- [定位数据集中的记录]
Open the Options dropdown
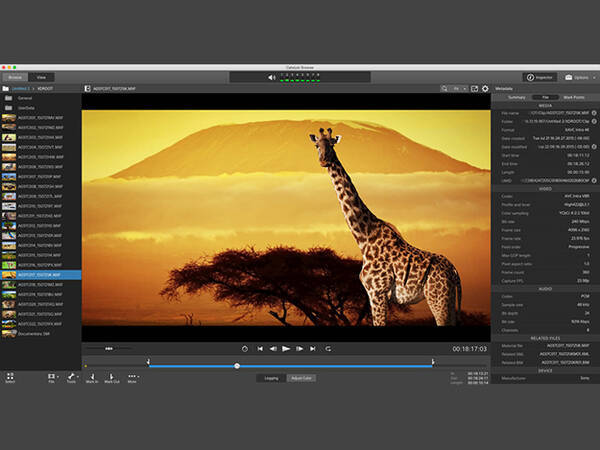This screenshot has height=450, width=600. pyautogui.click(x=580, y=76)
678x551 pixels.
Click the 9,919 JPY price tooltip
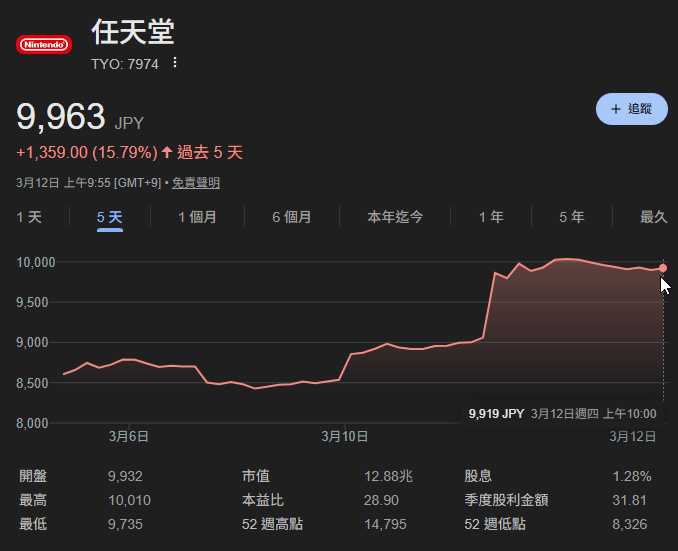(x=496, y=413)
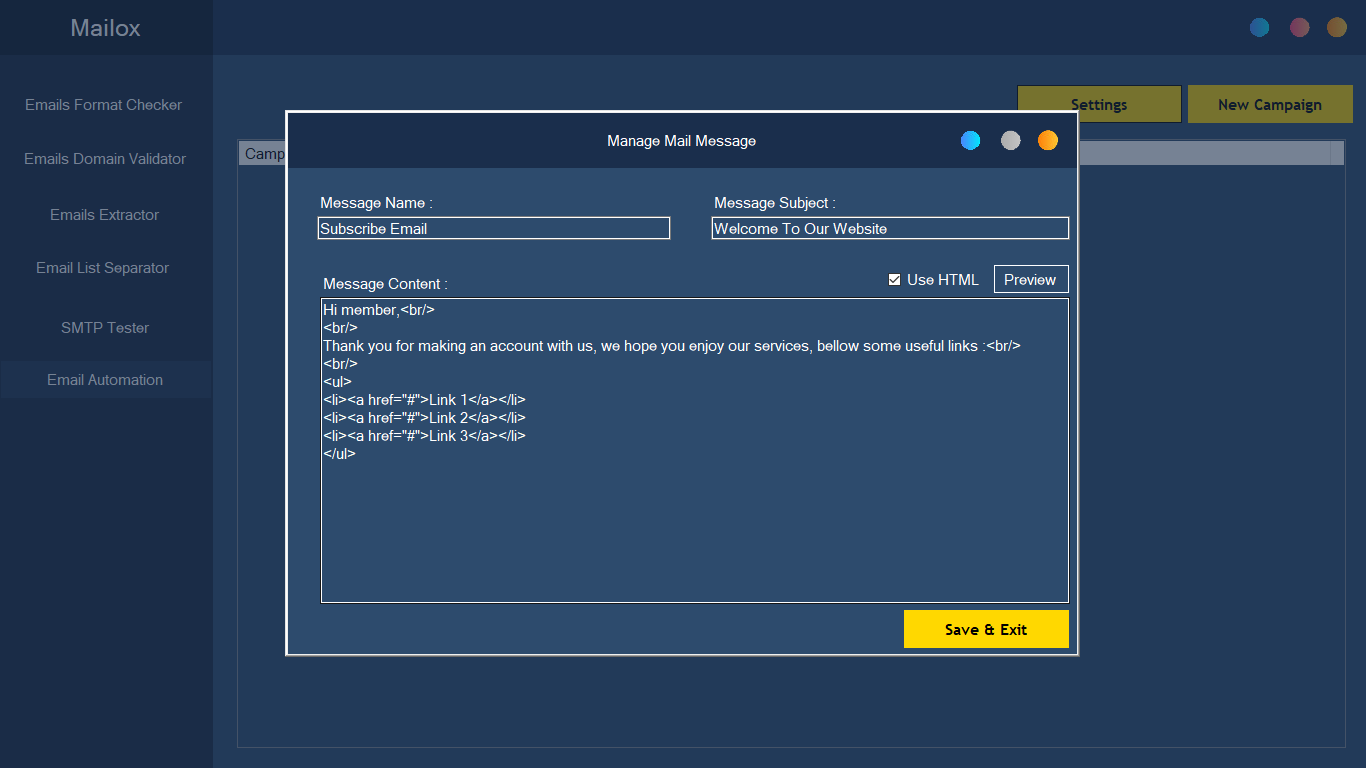
Task: Open the SMTP Tester
Action: tap(104, 327)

- [待解任务] 把上面的全部记录转换为 JSON 字符串列表，每行对应一个字符串，空行不计。答案中略去图片。

- [正确答案]
[
  "Open the Options dropdown",
  "This screenshot has height=450, width=600. pyautogui.click(x=580, y=76)",
  "678x551 pixels.",
  "Click the 9,919 JPY price tooltip",
  "(x=496, y=413)",
  "Task: Open the SMTP Tester",
  "Action: tap(104, 327)"
]